TASK BRIEF: Among the entries below, find the line with "Click the registrar phone number 14805240066" and the line with "Given: Decrease volume". Return exactly those lines and every line between them, but no pictures.

MATERIAL FOR THIS EXERCISE:
[Start of section]

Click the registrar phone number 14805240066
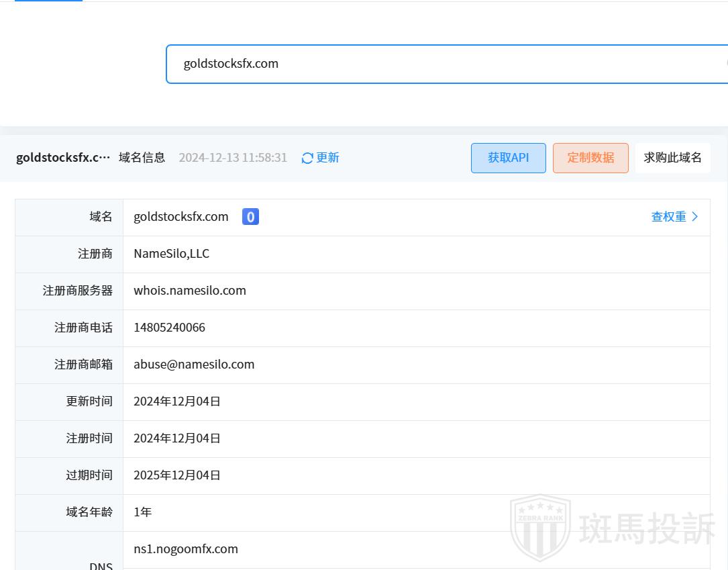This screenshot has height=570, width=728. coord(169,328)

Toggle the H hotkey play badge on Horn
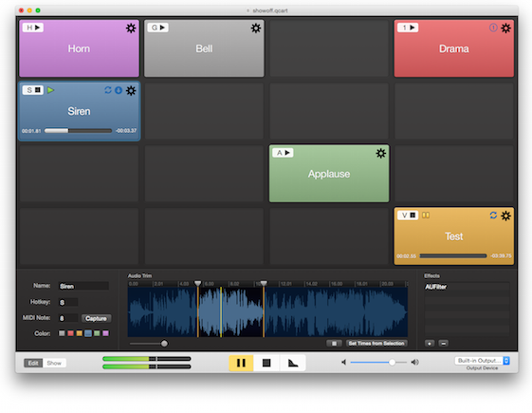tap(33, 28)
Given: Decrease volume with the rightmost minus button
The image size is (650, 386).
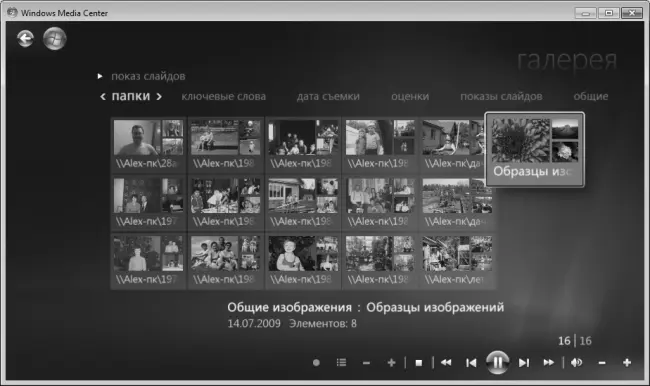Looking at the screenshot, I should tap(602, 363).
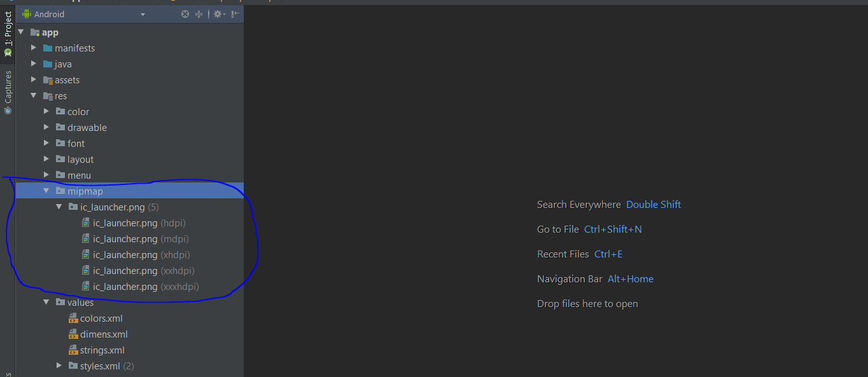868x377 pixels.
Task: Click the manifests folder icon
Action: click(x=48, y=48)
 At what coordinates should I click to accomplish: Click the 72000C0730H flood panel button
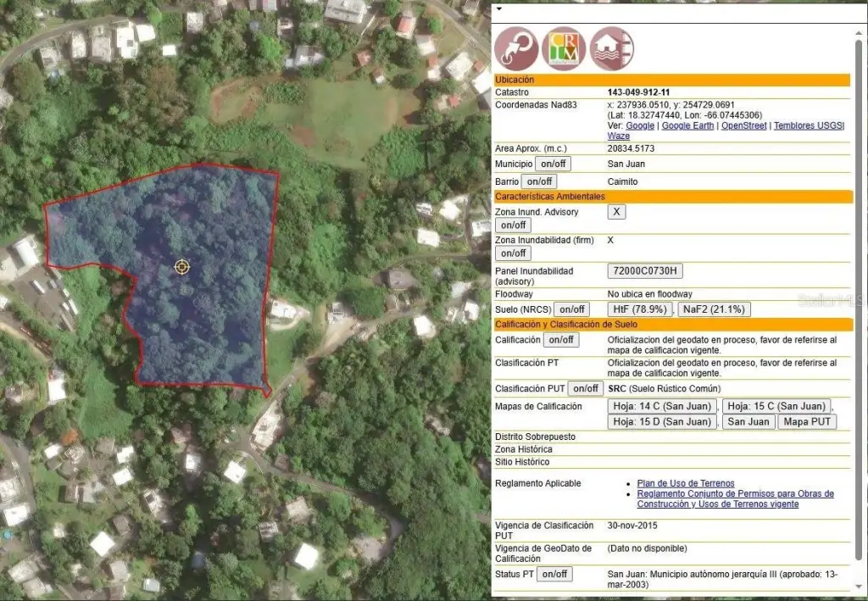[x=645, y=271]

[End of section]
[Start of section]

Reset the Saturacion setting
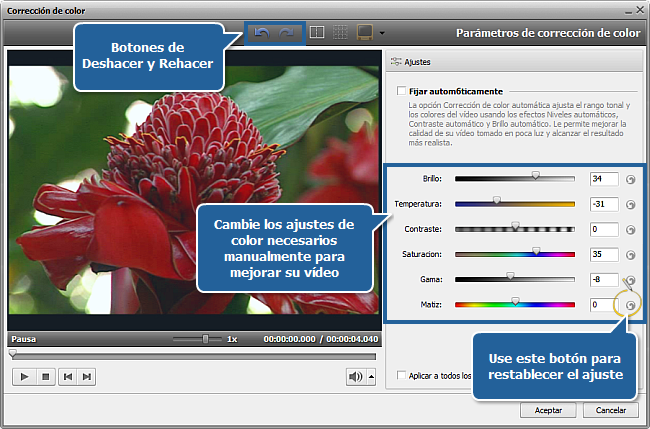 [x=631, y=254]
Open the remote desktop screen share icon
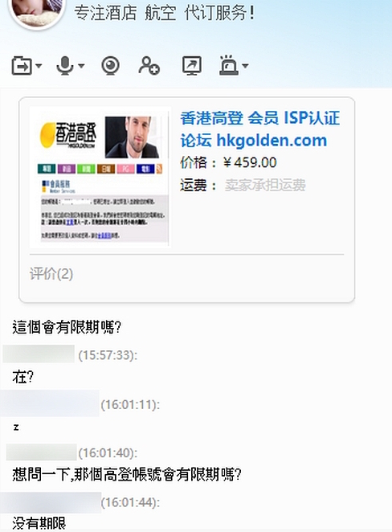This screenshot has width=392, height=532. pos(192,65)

[End of section]

TASK ANSWER:
Click the registrar phone number 14805240066
This screenshot has height=570, width=728. coord(169,328)

Toggle the H hotkey play badge on Horn
tap(33, 28)
Given: Decrease volume with the rightmost minus button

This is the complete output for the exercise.